## [Data records]
———

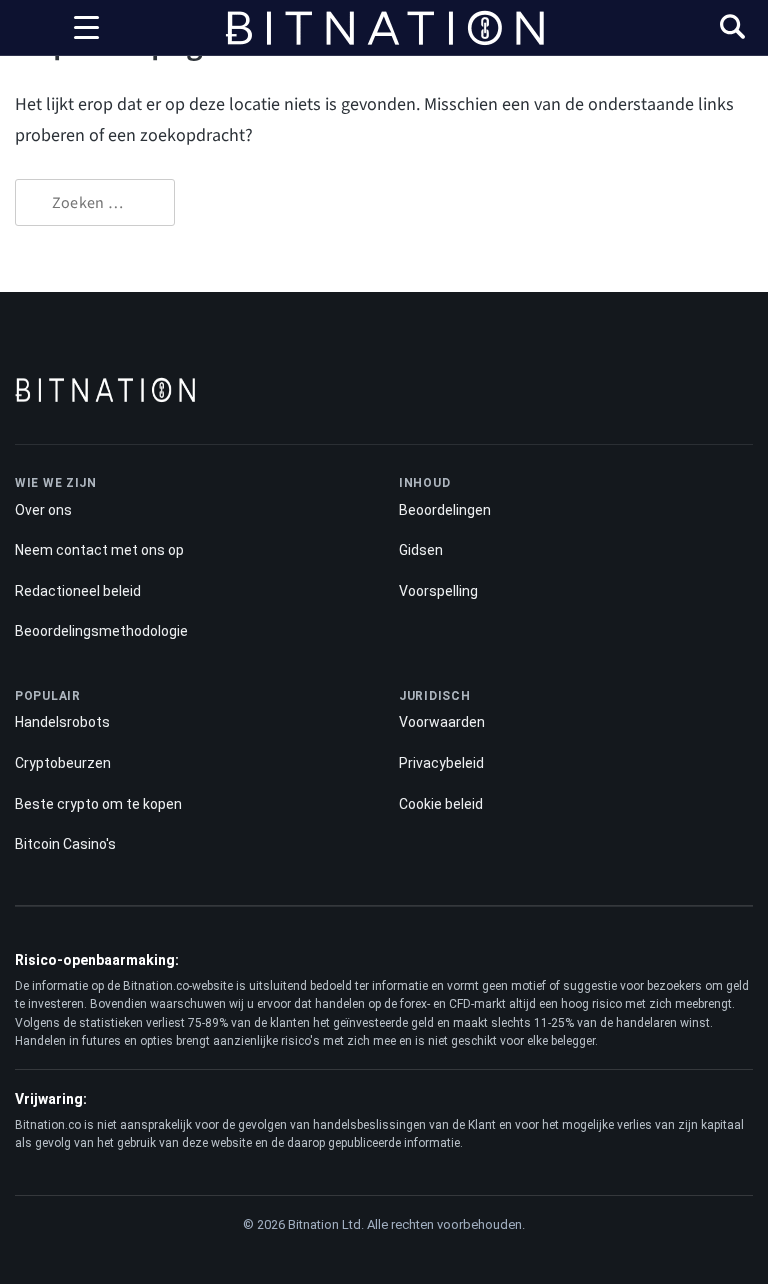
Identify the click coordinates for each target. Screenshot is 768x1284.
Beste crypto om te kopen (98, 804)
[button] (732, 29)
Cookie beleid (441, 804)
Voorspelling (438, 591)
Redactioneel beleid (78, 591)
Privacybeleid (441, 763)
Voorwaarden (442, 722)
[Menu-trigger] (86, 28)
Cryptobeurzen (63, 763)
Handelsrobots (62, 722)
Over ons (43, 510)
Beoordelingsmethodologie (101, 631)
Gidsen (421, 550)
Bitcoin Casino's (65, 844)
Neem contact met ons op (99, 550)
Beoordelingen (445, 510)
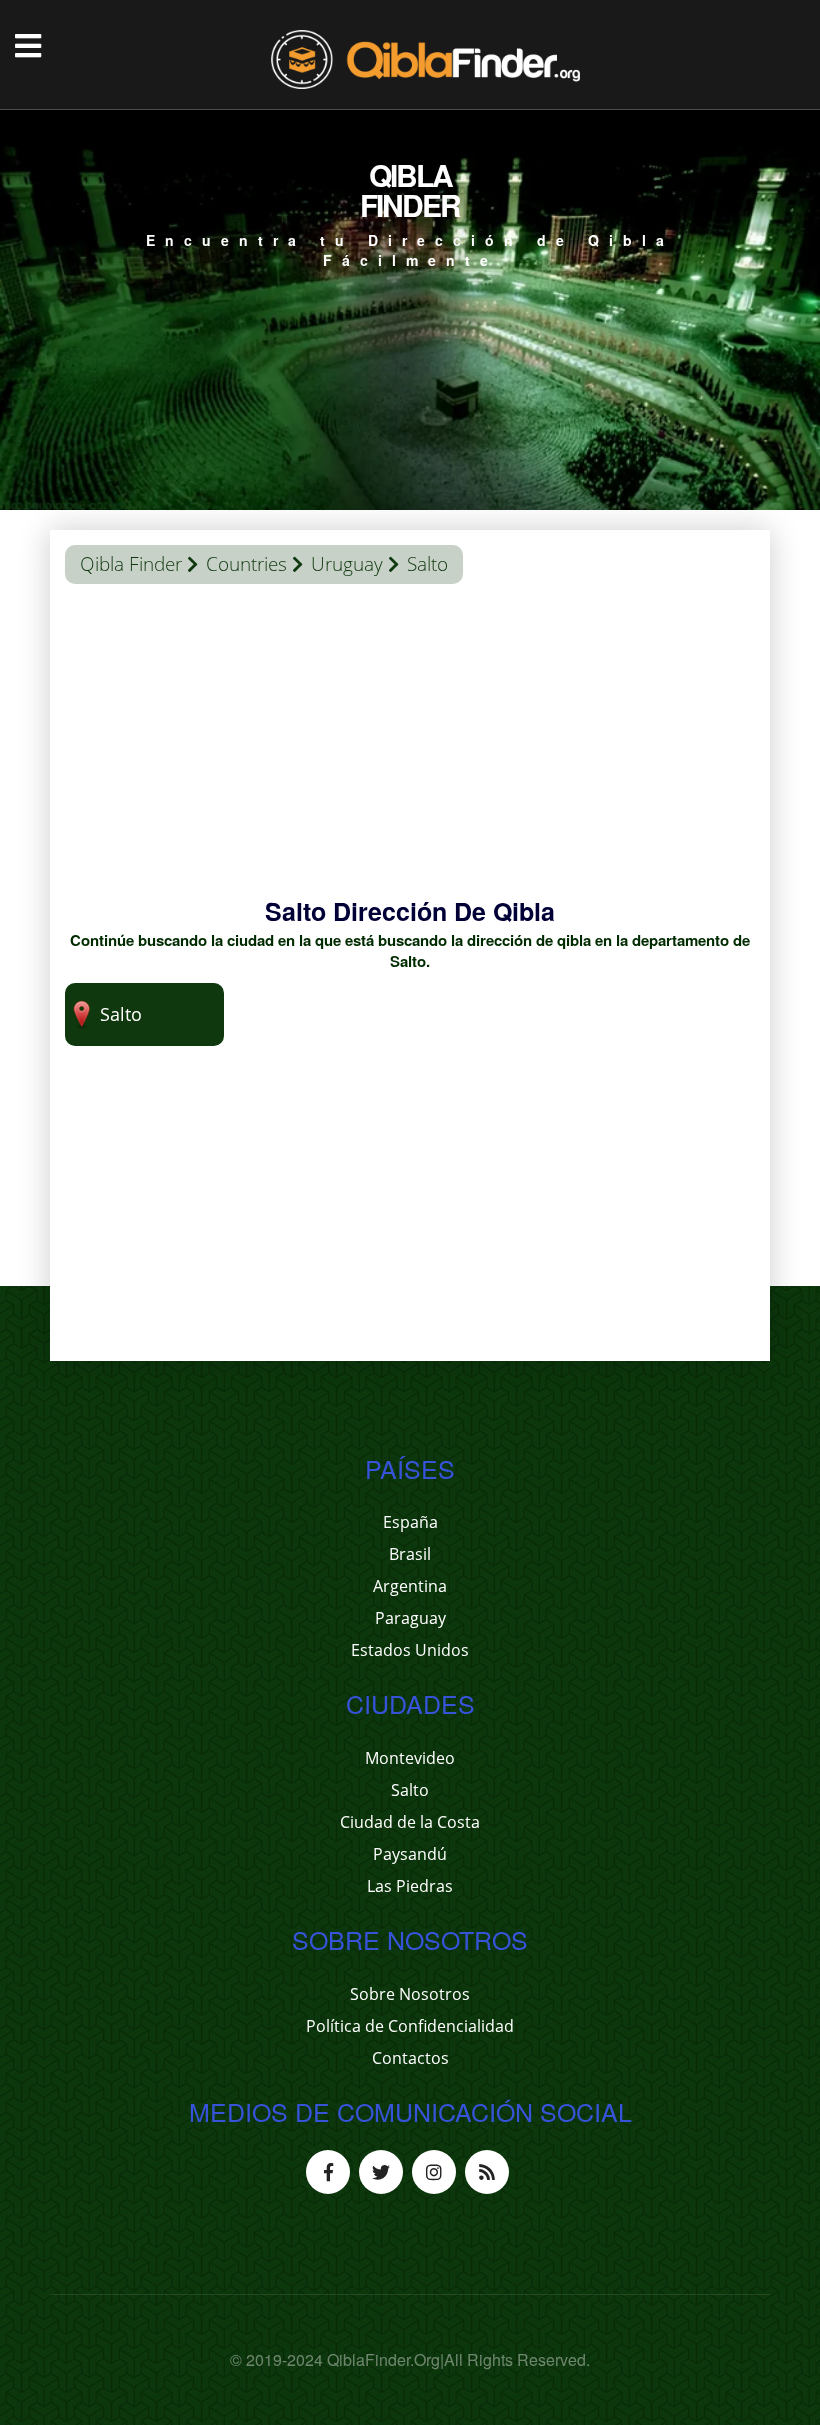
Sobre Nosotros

———

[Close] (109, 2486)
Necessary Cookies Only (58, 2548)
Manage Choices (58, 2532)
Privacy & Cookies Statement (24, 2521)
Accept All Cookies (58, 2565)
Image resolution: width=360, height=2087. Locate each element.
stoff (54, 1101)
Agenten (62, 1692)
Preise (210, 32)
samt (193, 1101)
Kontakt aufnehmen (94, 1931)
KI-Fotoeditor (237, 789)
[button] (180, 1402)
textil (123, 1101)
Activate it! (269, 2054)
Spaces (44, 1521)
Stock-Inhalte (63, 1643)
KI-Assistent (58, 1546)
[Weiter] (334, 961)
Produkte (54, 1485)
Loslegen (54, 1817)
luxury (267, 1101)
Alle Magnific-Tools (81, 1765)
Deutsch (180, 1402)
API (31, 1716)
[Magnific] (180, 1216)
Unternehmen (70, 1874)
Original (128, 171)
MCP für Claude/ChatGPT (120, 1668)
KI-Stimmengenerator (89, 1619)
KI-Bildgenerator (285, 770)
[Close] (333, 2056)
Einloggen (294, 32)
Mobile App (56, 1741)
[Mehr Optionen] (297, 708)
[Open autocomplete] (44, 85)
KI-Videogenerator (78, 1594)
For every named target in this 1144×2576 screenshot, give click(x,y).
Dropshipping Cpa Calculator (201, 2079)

———

## [Your assignment]
Please give back exactly the lines of the listing above that run from the one containing "[Mehr Optionen] (297, 708)" through the one containing "Dropshipping Cpa Calculator (201, 2079)", and only those.

## [Reply]
[Mehr Optionen] (297, 708)
[Open autocomplete] (44, 85)
KI-Videogenerator (78, 1594)
For every named target in this 1144×2576 screenshot, give click(x,y).
Dropshipping Cpa Calculator (201, 2079)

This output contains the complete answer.